Table Function Operators Reference

The table function operator provides a list of built-in table functions that you can use in a data flow to return data in the form of tables.

See Table Function Operator.

Here's a list of the built-in table functions that are supported by the table function operator.

Cache

Persists and caches a dataset according to the given memory storage level.

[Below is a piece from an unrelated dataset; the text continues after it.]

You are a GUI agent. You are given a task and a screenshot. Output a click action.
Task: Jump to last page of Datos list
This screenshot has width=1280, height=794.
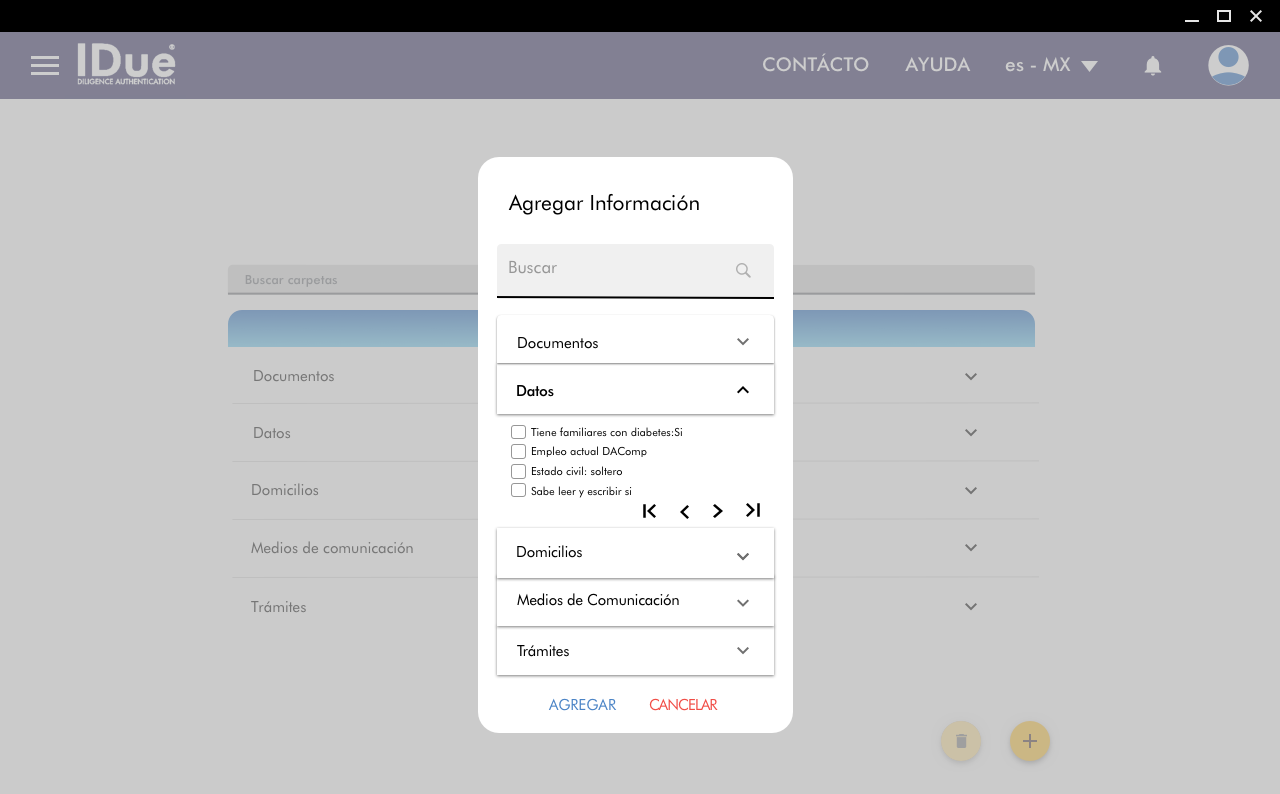coord(753,511)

Returns a new dataset in the cached resilient distributed dataset (RDD).


Parameter	Description
`level`	The memory storage to use: `MEMORY_ONLY`: Store as deserialized Java objects in the JVM. If memory is insufficient, some RDD partitions are not cached, but are recomputed as and when needed. `MEMORY_AND_DISK`: Store as deserialized Java objects in the JVM. If memory is insufficient, some RDD partitions are stored on disk, and read from disk as and when needed. `MEMORY_ONLY_SER`: Store as deserialized Java objects. `MEMORY_AND_DISK_SER`: Store as deserialized Java objects. Partitions that don't fit are stored on disk. `DISK_ONLY`: Store the RDD partitions only on disk. `MEMORY_ONLY_2, MEMORY_AND_DISK_2, etc`: Similar to other levels but each partition is replicated on two cluster nodes.

Cross tabulation analysis

Computes a pair-wise frequency table or contingency table from distinct values of the given two columns.

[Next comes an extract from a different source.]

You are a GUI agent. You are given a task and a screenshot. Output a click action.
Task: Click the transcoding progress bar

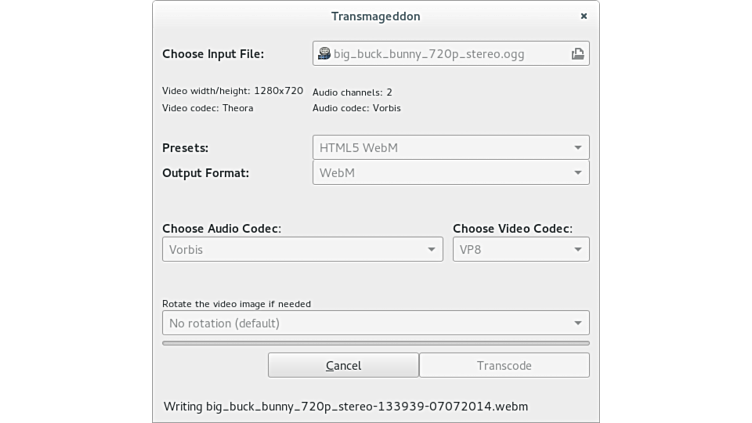(375, 343)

The number of distinct values for each column must be less than 1e4.

Returns a dataframe that contains the contingency table. In the contingency table:

The name of the first column is col1_col2, where col1 is the first column and col2 is the second column before transformation. The first column of each row are the distinct values of col1.
The other column names are the distinct values of col2.
The counts are returned as the long type.
Pairs without occurrences are given zero as the count.
The maximum number of non-zero pairs is 1e6.
Null elements are replaced by null.


Parameter	Description
`col1`	Name of the first column. See the note after this table for limitations. Distinct items from `col1` make the first item of each row in the returned dataframe.
`col2`	Name of the second column. See the note after this table for limitations. Distinct items from `co2` make the column names in the returned dataframe.

Note

Only the following characters are allowed in a column name:

lower and upper case letters a-z A-Z
numbers 0-9
underscore _

Example

Suppose col1 is age and col2 is salary.

Before transformation:

+---+------+
|age|salary|
+---+------+
|1  |100   |
|1  |200   |
|2  |100   |
|2  |100   |
|2  |300   |
|3  |200   |
|3  |300   |
+---+------+

After transformation:

+----------+---+---+---+
|age_salary|100|200|300|
+----------+---+---+---+
|2         |2  |0  |1  |
|1         |1  |1  |0  |
|3         |0  |1  |1  |
+----------+---+---+---+

Cube

Generates a multi-dimensional cube of all possible combinations using the given columns list and the calculations in the given aggregate function expressions.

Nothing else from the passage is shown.